A Whole-Farm, Data-Driven Approach

Liz Newman, Heifer Rearing Specialist at Advanced Ruminant Nutrition, discusses how this approach can optimise dairy youngstock health, longevity and productivity, using data from Shawsmuir Farm.

A Whole-Farm, Data-Driven Approach

In an industry where margins are being squeezed and cow health, welfare and sustainability targets are being raised, our traditional heifer rearing targets need to be re-framed. This is the opinion of Liz Newman and the team at Advanced Ruminant Nutrition. The company promotes a whole farm, data-driven approach to ensure the optimal growth and development of dairy heifers.

Liz Newman explains, “We are constantly being reminded of the importance of daily liveweight gains or hitting specific targets like the average age at first calving (AFC), when heifer rearing. Whilst the research behind these targets proves their importance, there is so much more detail within the data we collect, which can make a big difference. Quite often we find data is not being interpreted correctly and in fact, many need to delve beyond these traditional metrics to be able to identify the most impactful areas on their farm.”

Drawing on benchmarking data from over 200 farms, Liz highlights a substantial opportunity for improvement in heifer rearing practices. “Our analysis of the data we have collected from over 200 farms, reveals the average heifer 305-day yield is 77.2% of an adult cow in the same herd. This suggests that UK heifers are, on average short by 414kg of milk per heifer.

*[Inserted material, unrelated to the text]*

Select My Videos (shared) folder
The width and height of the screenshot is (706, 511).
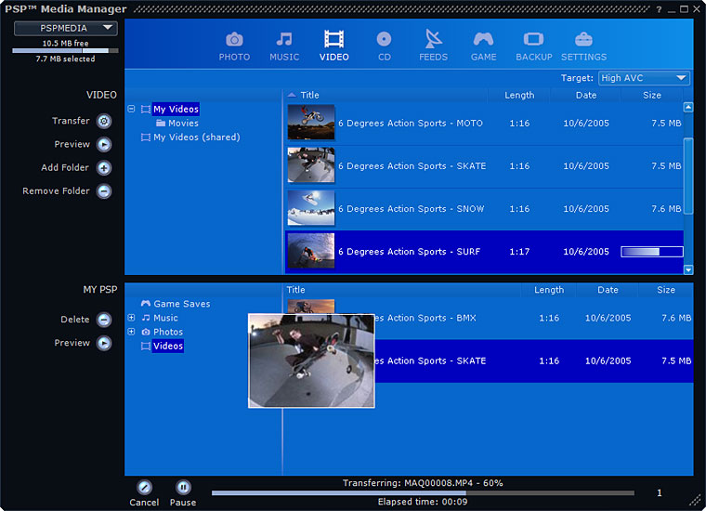[x=196, y=138]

On a 200-cow unit, if we were to hit the target of 82%, with a milk price of 38p, this could generate an additional income of £7,866 on heifer milk production.”

Liz explains, “Central to our approach is an individually tailored heifer rearing program designed to ensure every heifer joins the milking herd in peak health, at the optimal age, height and body condition score, capable of yielding 82-85% of the milk of an adult cow in the herd. Heifers should be able to transition smoothly into the milking herd, conceiving at the optimal time, and maintaining robust health well into their third lactation. There is also the expectation to do this in the most cost-effective of ways.”

So, how do they look at things differently?

Falling foul of averages…

Liz continues, “Our findings indicate that relying solely on the 'average' fails to unveil the genuine profitability and productivity of the dairy units we work with. When we examine two Holstein units with an identical AFC of 24 months, for example, variations in their outputs frequently come to light. This is because we need to assess the range in AFC, as well as the farm's feeding and management protocols. This way we can obtain a holistic understanding of the heifer rearing system.”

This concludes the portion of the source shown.